Paleoclimatologists use oxygen ratios from water trapped in glaciers as well as the oxygen absorbed in the shells of marine plants and animals to measure past temperatures and rainfall. In polar ice cores, the measurement is relatively simple: less heavy oxygen in the frozen water means that temperatures were cooler. Oxygen isotopes in ice cores taken from mountain tops closer to the equator are more difficult to measure since heavy oxygen tends to fall near the equator regardless of temperature. In shells, the measurement is far more complicated because the biological and chemical processes that form the shells skew the oxygen ratio in different ways depending on temperature.

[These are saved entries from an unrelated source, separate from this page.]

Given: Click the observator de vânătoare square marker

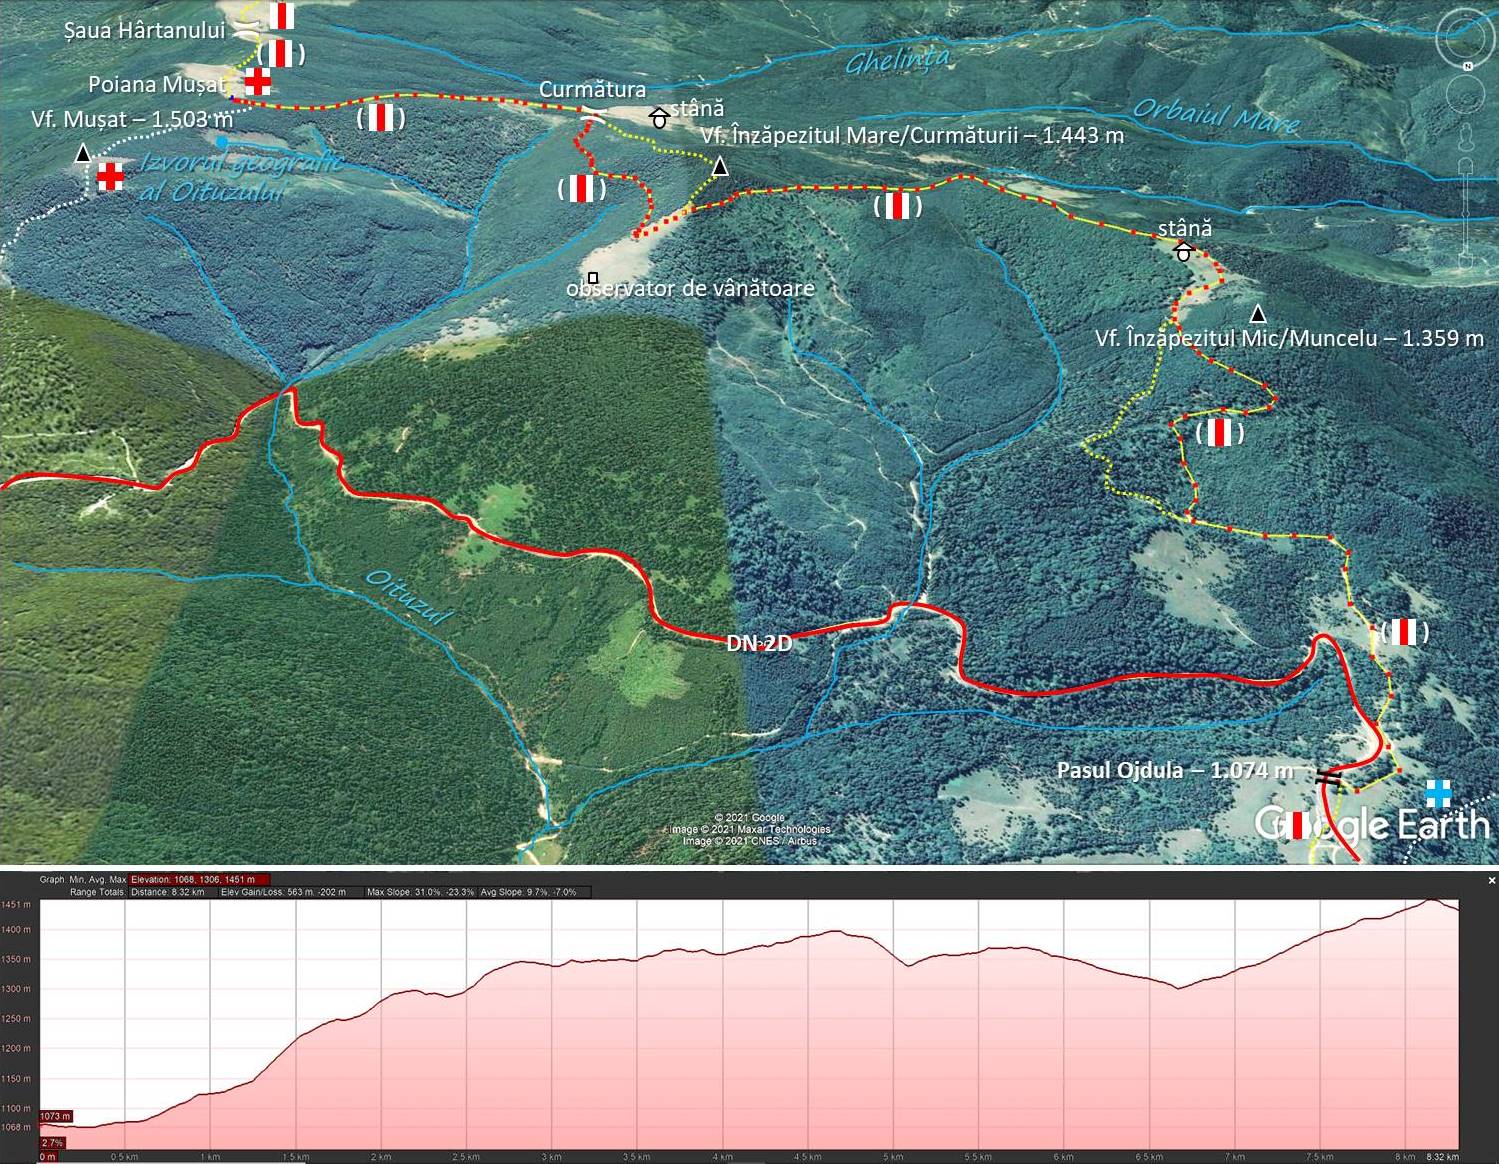Looking at the screenshot, I should [x=593, y=277].
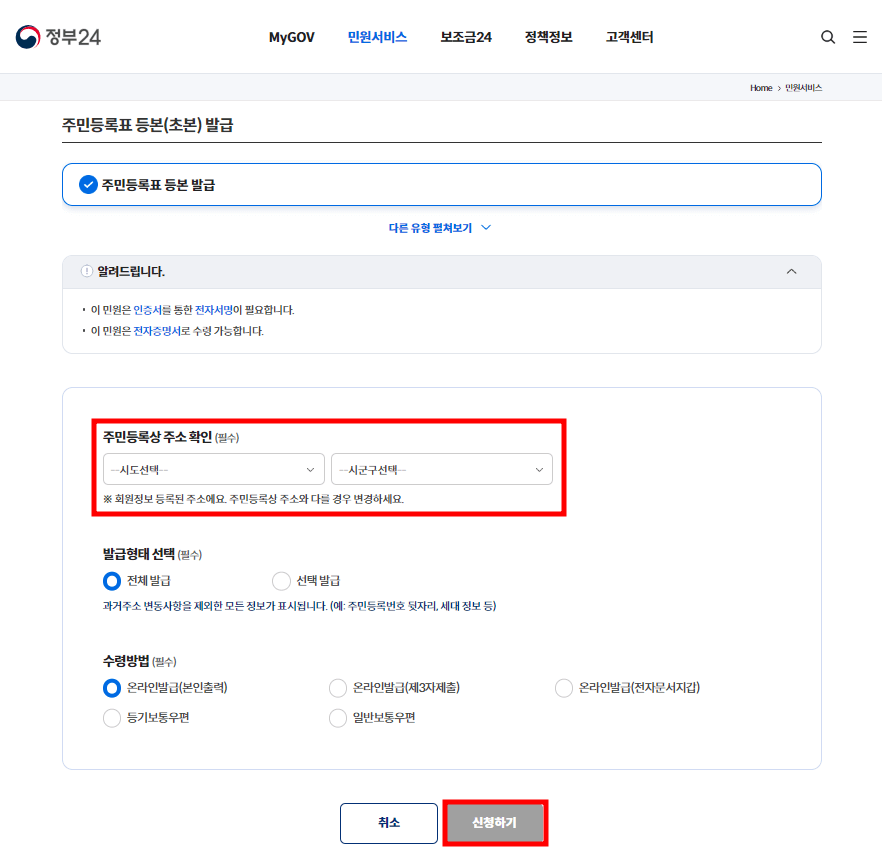This screenshot has height=860, width=882.
Task: Open the search magnifier icon
Action: (827, 37)
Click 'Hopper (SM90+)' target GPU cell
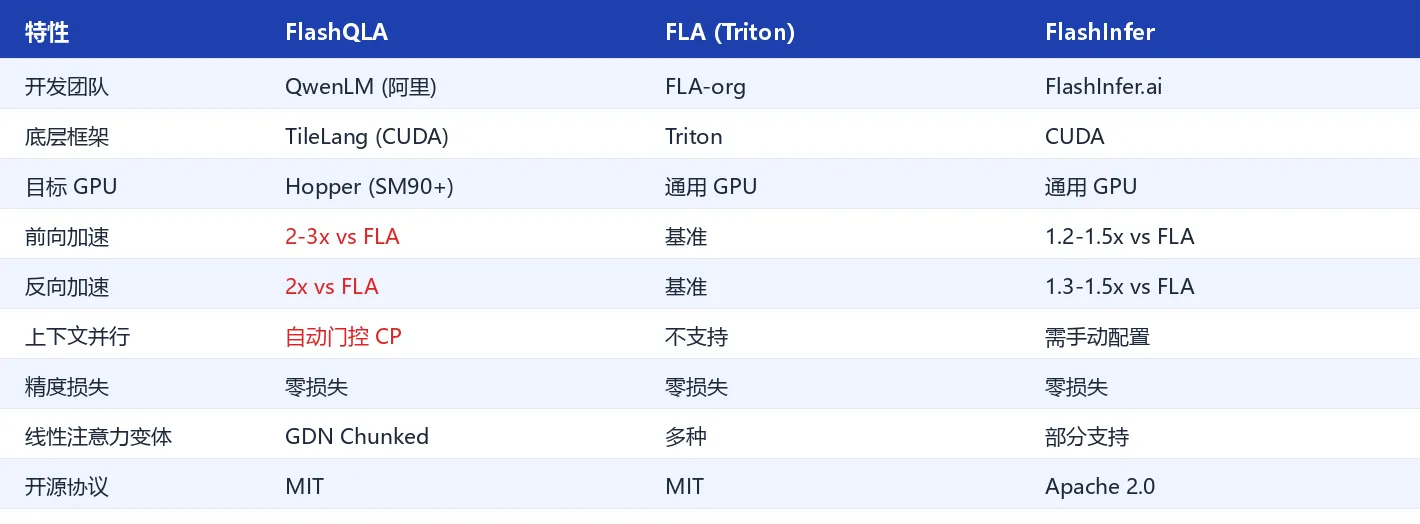Viewport: 1420px width, 524px height. (x=369, y=187)
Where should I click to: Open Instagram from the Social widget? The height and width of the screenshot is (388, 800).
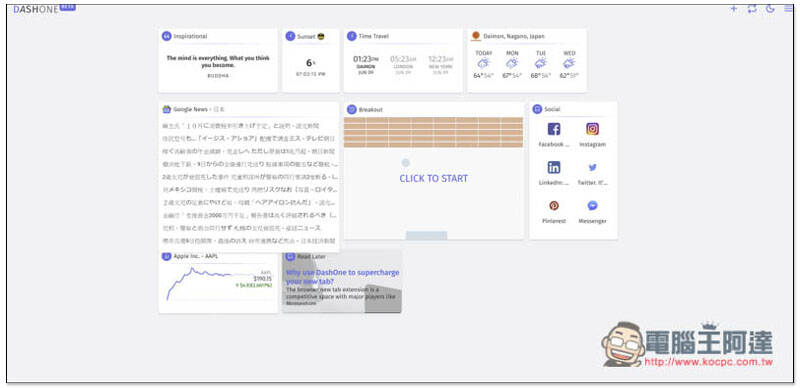tap(592, 129)
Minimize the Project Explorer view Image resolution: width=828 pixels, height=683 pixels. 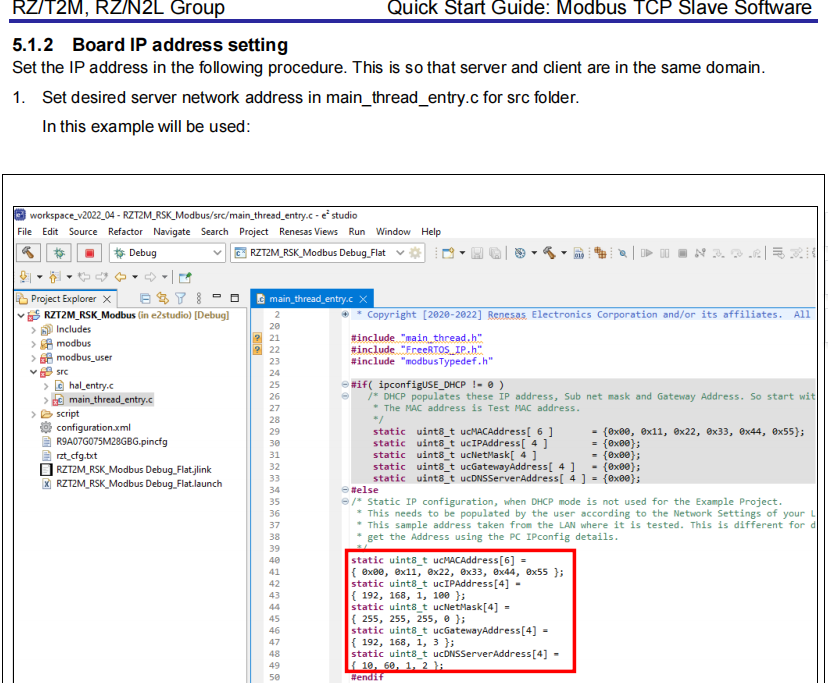(x=217, y=297)
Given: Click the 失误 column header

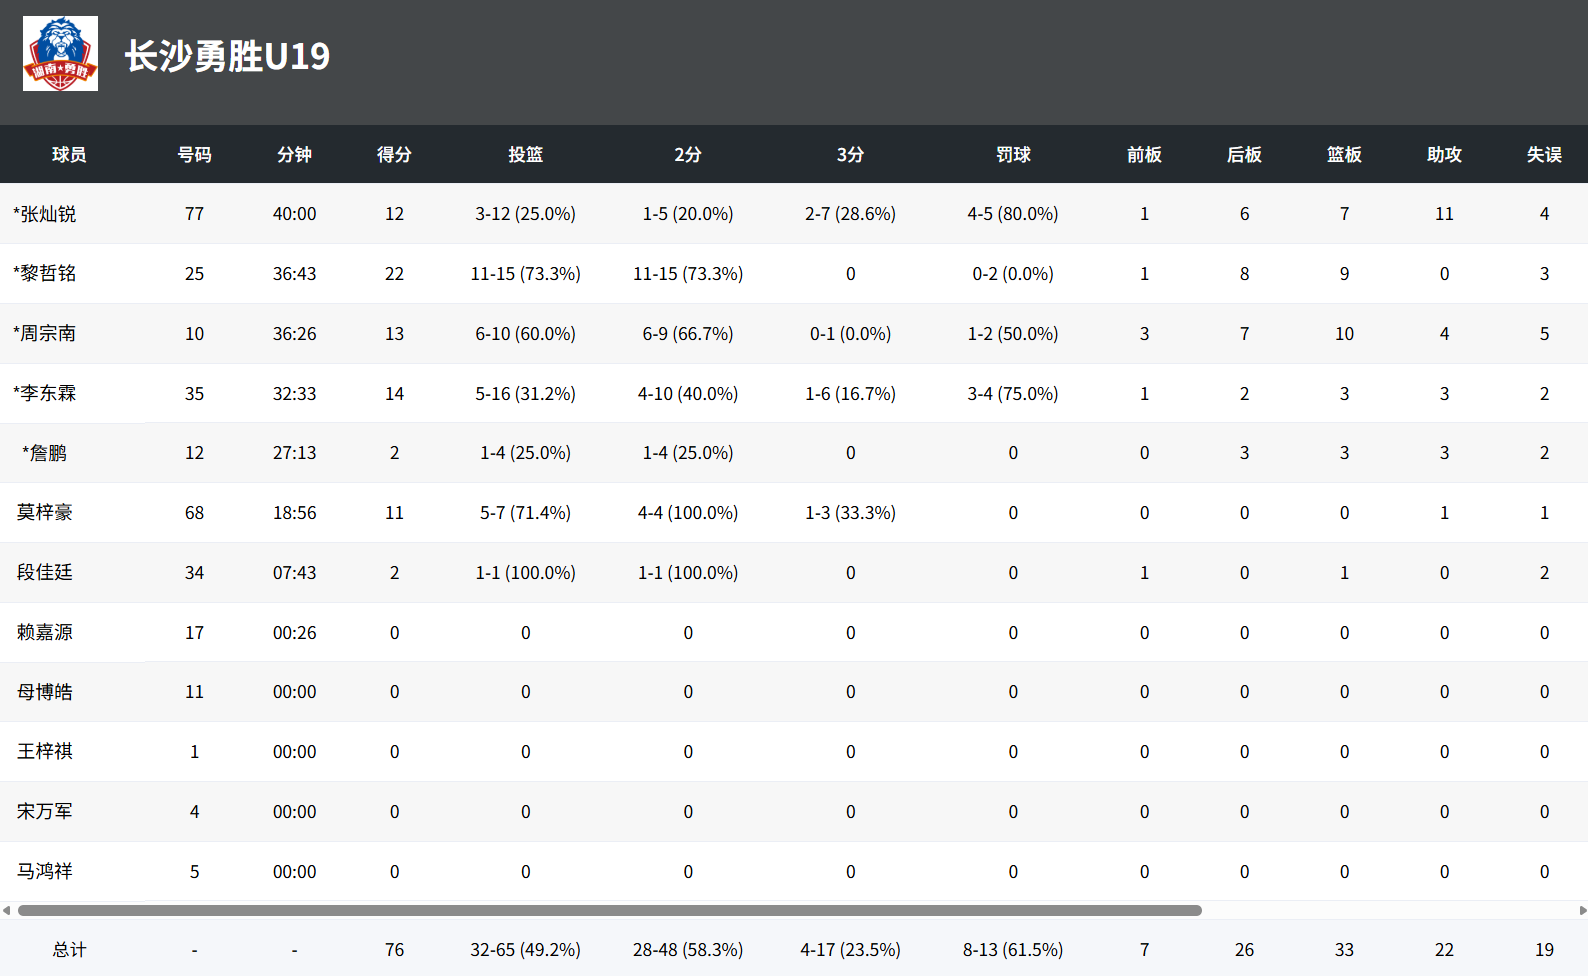Looking at the screenshot, I should [1544, 154].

Fossilized oxygen isotopes
The shells of tiny plants and animals and corals are typically made of calcium carbonate (CaCO3), which is the same as limestone, or chalk, or silicon dioxide (SiO2), similar to the compound common in quartz sand. As the shells form, they tend to incorporate more heavy oxygen than light oxygen, regardless of the oxygen ratio in the water. The biological and chemical processes that cause the shells to incorporate greater proportions of heavy oxygen become even more pronounced as the temperature drops, so that shells formed in cold waters have an even larger proportion of heavy oxygen than shells formed in warmer waters, where the difference is less notable. This temperature-based skew effect means that the oxygen isotope make-up of shells would not precisely match the make-up of the ocean water in which they grew. Scientists must correct for this skew if they are to learn about the ratio of oxygen isotopes in the ocean waters where the shells formed.
Correcting for the Skew: Scientists can correct for the temperature factor by looking at other chemicals in the shells. In coral, for example, the balance between strontium and calcium is determined by temperature. By measuring the amounts of these chemicals in the coral, scientists can determine the ocean’s temperature, then calculate how much more heavy oxygen the shells were likely to incorporate at that temperature. Discrepancies in the oxygen isotope ratio after the temperature correction reveal changes in the ocean’s local salinity, which is related to evaporation, rainfall and runoff, and global salinity—a measure of the total amount of ice in the world.
The oxygen isotope ratio has the potential to tell scientists about past climate anywhere that the ratio is preserved in water chemistry or elsewhere. Scientists are moving forward to apply this powerful tool to more and more branches of paleoclimatology.